__Exercise objective__
Here is the listing. Print it exactly.
┌──
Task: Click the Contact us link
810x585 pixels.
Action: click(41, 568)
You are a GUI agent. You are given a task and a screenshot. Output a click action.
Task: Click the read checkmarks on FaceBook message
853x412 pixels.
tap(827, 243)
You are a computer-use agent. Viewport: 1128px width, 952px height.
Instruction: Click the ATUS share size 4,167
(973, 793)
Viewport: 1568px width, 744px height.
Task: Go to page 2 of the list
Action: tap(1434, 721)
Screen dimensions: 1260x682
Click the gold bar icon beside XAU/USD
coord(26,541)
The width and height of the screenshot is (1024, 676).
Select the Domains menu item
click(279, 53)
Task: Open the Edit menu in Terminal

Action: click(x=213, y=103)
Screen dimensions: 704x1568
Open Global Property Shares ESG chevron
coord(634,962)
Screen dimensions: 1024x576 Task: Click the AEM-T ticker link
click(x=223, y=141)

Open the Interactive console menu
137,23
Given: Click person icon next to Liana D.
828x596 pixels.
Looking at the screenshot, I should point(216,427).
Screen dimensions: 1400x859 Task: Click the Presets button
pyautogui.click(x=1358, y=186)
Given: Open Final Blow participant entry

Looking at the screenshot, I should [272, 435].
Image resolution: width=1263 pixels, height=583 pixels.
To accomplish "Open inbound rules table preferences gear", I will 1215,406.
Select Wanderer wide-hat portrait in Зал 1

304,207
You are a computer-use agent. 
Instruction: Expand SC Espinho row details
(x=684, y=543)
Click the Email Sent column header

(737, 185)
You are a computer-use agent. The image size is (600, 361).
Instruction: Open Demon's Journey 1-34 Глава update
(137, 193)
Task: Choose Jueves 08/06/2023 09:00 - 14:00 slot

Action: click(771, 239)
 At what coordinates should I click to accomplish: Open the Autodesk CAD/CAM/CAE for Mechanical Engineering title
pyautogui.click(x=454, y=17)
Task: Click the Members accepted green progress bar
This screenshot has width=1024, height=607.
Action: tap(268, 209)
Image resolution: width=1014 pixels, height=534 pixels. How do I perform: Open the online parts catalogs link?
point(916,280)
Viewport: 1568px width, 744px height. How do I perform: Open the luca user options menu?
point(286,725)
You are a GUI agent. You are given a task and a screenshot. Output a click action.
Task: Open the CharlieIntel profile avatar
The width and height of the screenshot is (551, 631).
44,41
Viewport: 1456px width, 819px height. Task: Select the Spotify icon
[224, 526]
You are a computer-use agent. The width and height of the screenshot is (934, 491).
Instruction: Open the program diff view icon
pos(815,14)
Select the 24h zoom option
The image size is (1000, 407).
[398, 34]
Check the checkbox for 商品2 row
└──
__Written solution__
Task: Click the Contact us link
810x585 pixels.
Action: click(41, 568)
You are a GUI agent. You are given a task and a screenshot. Output a click action.
Task: Click the read checkmarks on FaceBook message
853x412 pixels.
tap(827, 243)
You are a computer-use agent. Viewport: 1128px width, 952px height.
Instruction: Click the ATUS share size 4,167
(973, 793)
Viewport: 1568px width, 744px height.
Task: Go to page 2 of the list
Action: tap(1434, 721)
Screen dimensions: 1260x682
Click the gold bar icon beside XAU/USD
coord(26,541)
The width and height of the screenshot is (1024, 676).
Select the Domains menu item
click(279, 53)
Task: Open the Edit menu in Terminal

Action: click(x=213, y=103)
Screen dimensions: 704x1568
Open Global Property Shares ESG chevron
coord(634,962)
Screen dimensions: 1024x576 Task: Click the AEM-T ticker link
click(x=223, y=141)

Open the Interactive console menu
137,23
Given: Click person icon next to Liana D.
828x596 pixels.
Looking at the screenshot, I should point(216,427).
Screen dimensions: 1400x859 Task: Click the Presets button
pyautogui.click(x=1358, y=186)
Given: Open Final Blow participant entry

Looking at the screenshot, I should [272, 435].
Image resolution: width=1263 pixels, height=583 pixels.
To accomplish "Open inbound rules table preferences gear", I will 1215,406.
Select Wanderer wide-hat portrait in Зал 1

304,207
You are a computer-use agent. 
Instruction: Expand SC Espinho row details
(x=684, y=543)
Click the Email Sent column header

(737, 185)
You are a computer-use agent. The image size is (600, 361).
Instruction: Open Demon's Journey 1-34 Глава update
(137, 193)
Task: Choose Jueves 08/06/2023 09:00 - 14:00 slot

Action: click(771, 239)
 At what coordinates should I click to accomplish: Open the Autodesk CAD/CAM/CAE for Mechanical Engineering title
pyautogui.click(x=454, y=17)
Task: Click the Members accepted green progress bar
This screenshot has width=1024, height=607.
Action: tap(268, 209)
Image resolution: width=1014 pixels, height=534 pixels. How do I perform: Open the online parts catalogs link?
point(916,280)
Viewport: 1568px width, 744px height. How do I perform: Open the luca user options menu?
point(286,725)
You are a GUI agent. You are given a task and a screenshot. Output a click action.
Task: Open the CharlieIntel profile avatar
The width and height of the screenshot is (551, 631).
44,41
Viewport: 1456px width, 819px height. Task: Select the Spotify icon
[224, 526]
You are a computer-use agent. The width and height of the screenshot is (934, 491).
Instruction: Open the program diff view icon
pos(815,14)
Select the 24h zoom option
The image size is (1000, 407).
[398, 34]
Check the checkbox for 商品2 row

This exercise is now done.